* THE PROBLEM:
Without including any pictures, retype exactly the lines from the top of the records through the line containing "Čo o nás hovoria zákazníci (720, 219)", that final line included.

** Opening DATASET block **

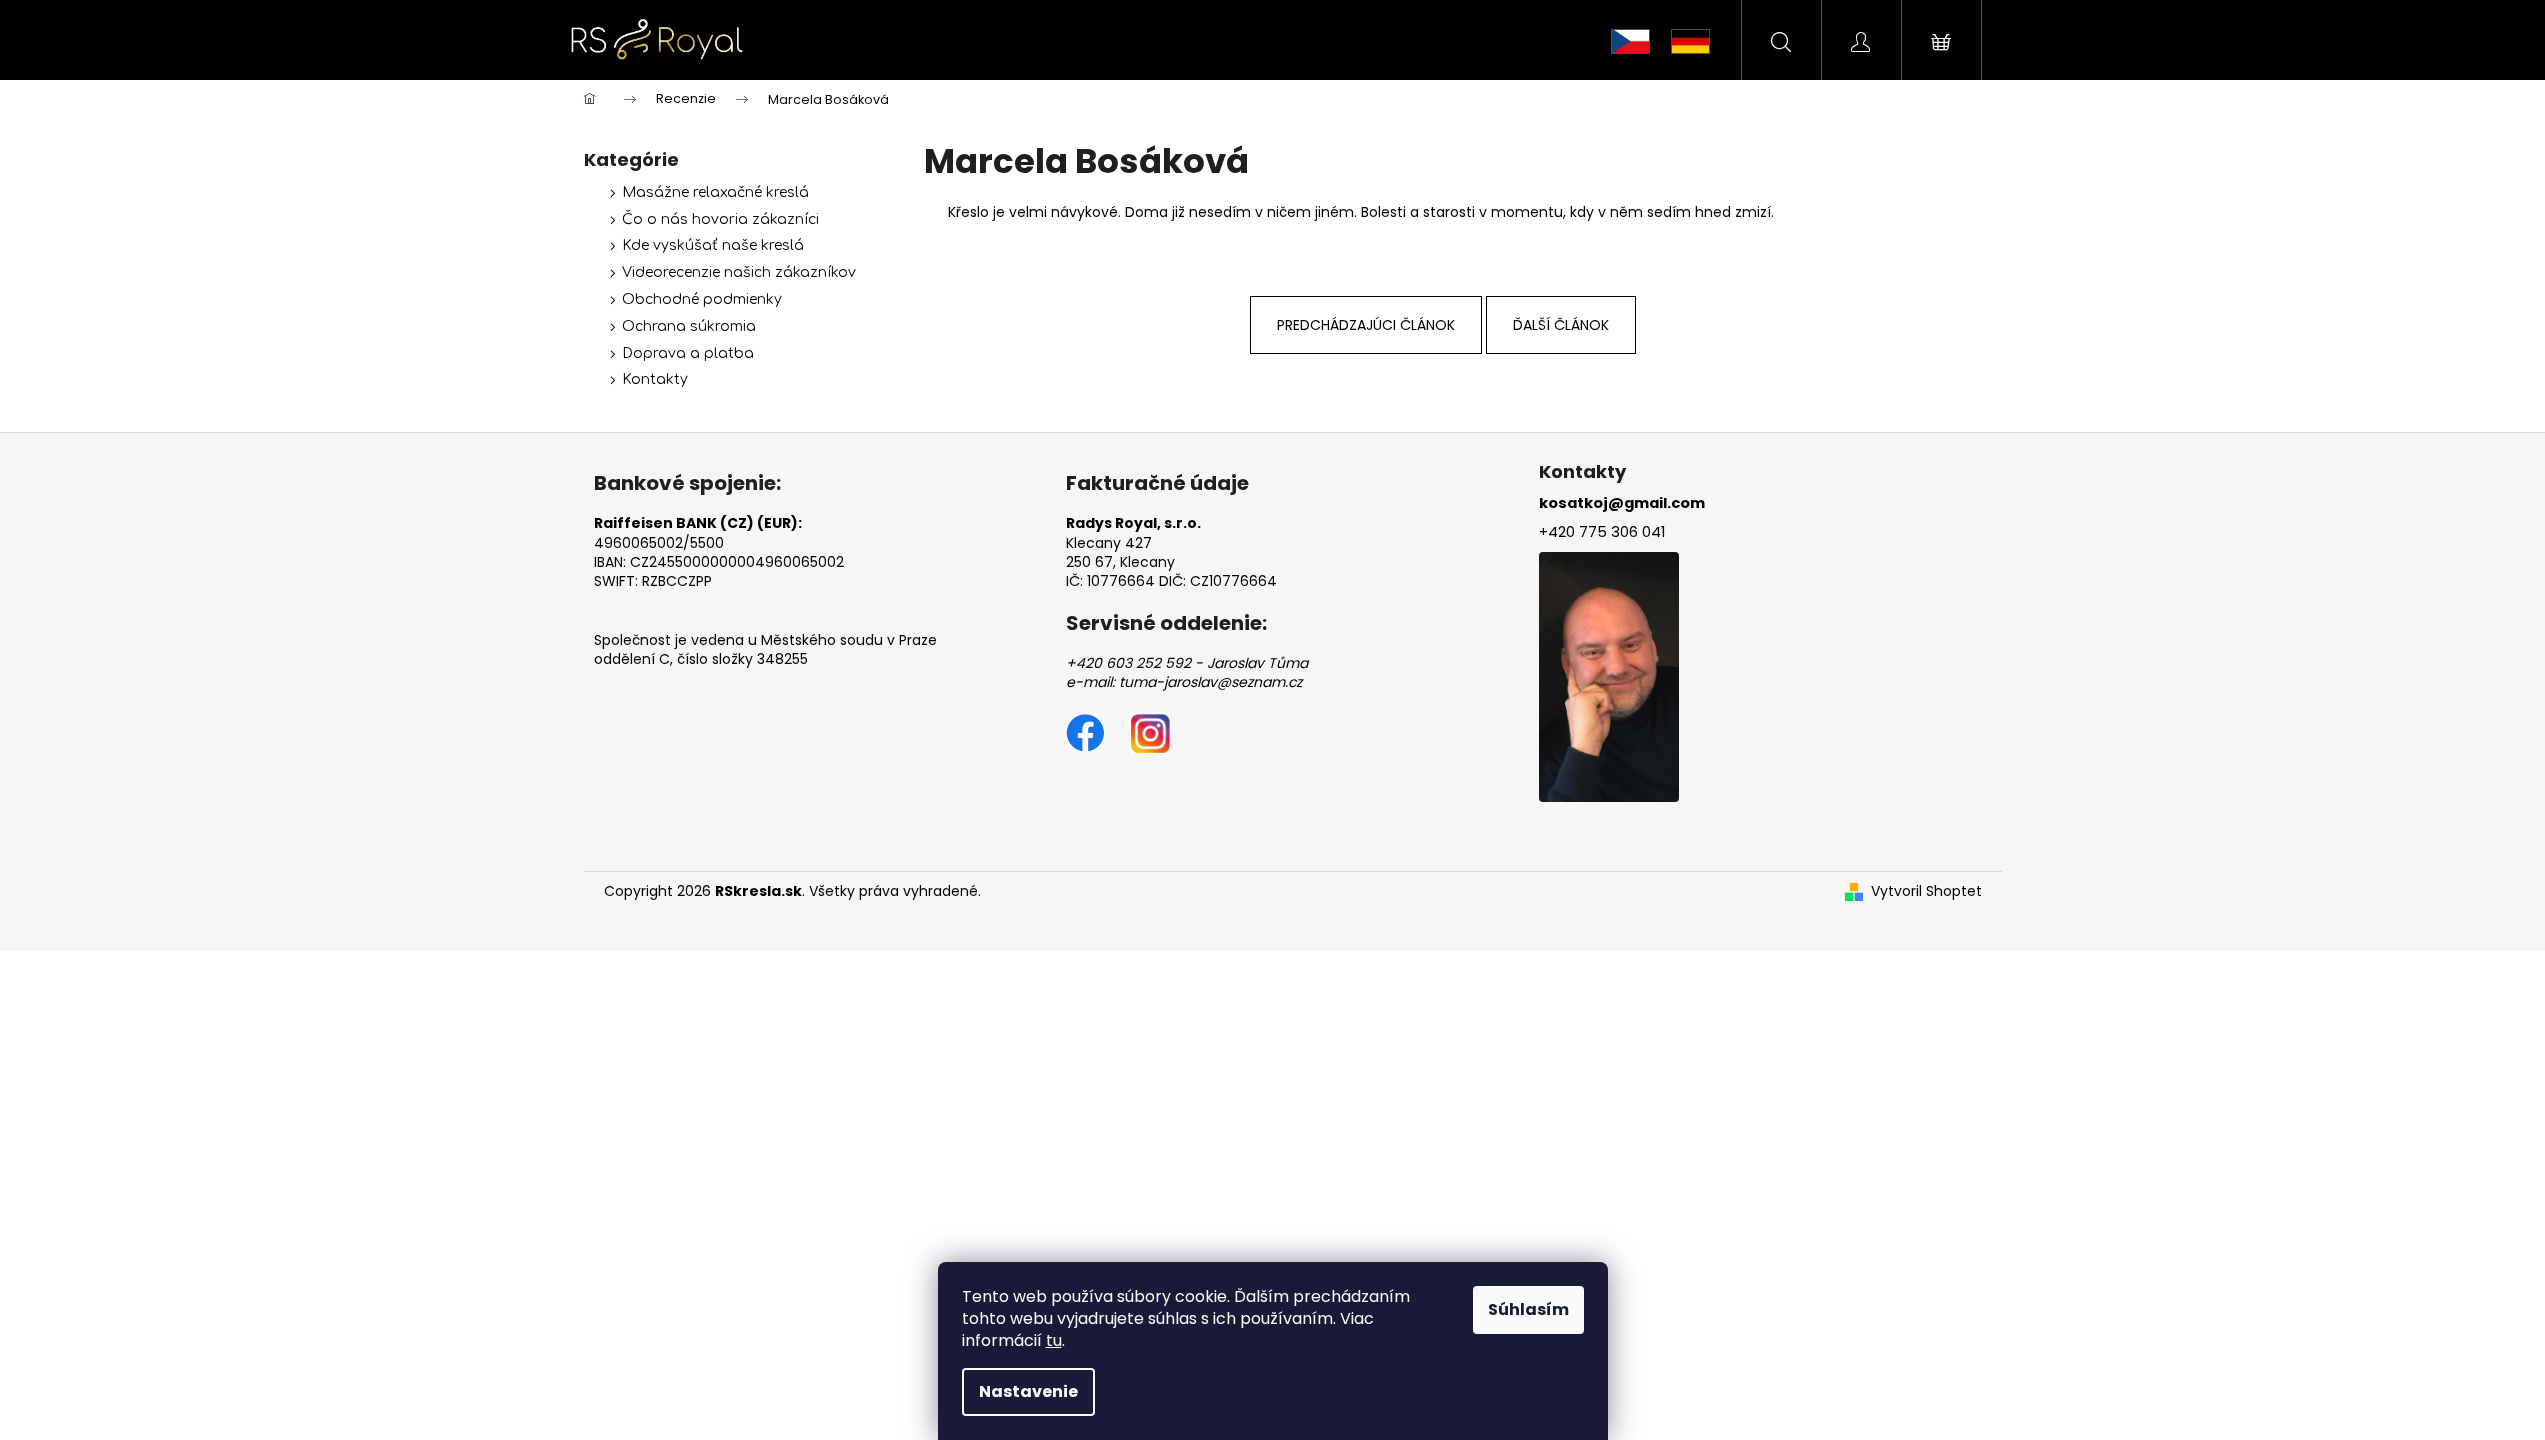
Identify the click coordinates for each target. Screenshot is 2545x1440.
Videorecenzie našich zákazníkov (739, 272)
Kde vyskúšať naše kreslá (713, 245)
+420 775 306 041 (1602, 532)
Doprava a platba (688, 353)
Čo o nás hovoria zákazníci (720, 219)
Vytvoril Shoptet (1926, 891)
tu (1054, 1340)
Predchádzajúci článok (1366, 325)
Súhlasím (1528, 1309)
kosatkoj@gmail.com (1622, 503)
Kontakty (655, 379)
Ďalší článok (1561, 325)
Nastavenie (1028, 1391)
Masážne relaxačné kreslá (715, 192)
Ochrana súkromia (689, 326)
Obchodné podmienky (702, 299)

** Closing DATASET block **

* WRITTEN RESPONSE:
Identify the click coordinates for each target. Screenshot is 2545x1440.
Videorecenzie našich zákazníkov (739, 272)
Kde vyskúšať naše kreslá (713, 245)
+420 775 306 041 (1602, 532)
Doprava a platba (688, 353)
Čo o nás hovoria zákazníci (720, 219)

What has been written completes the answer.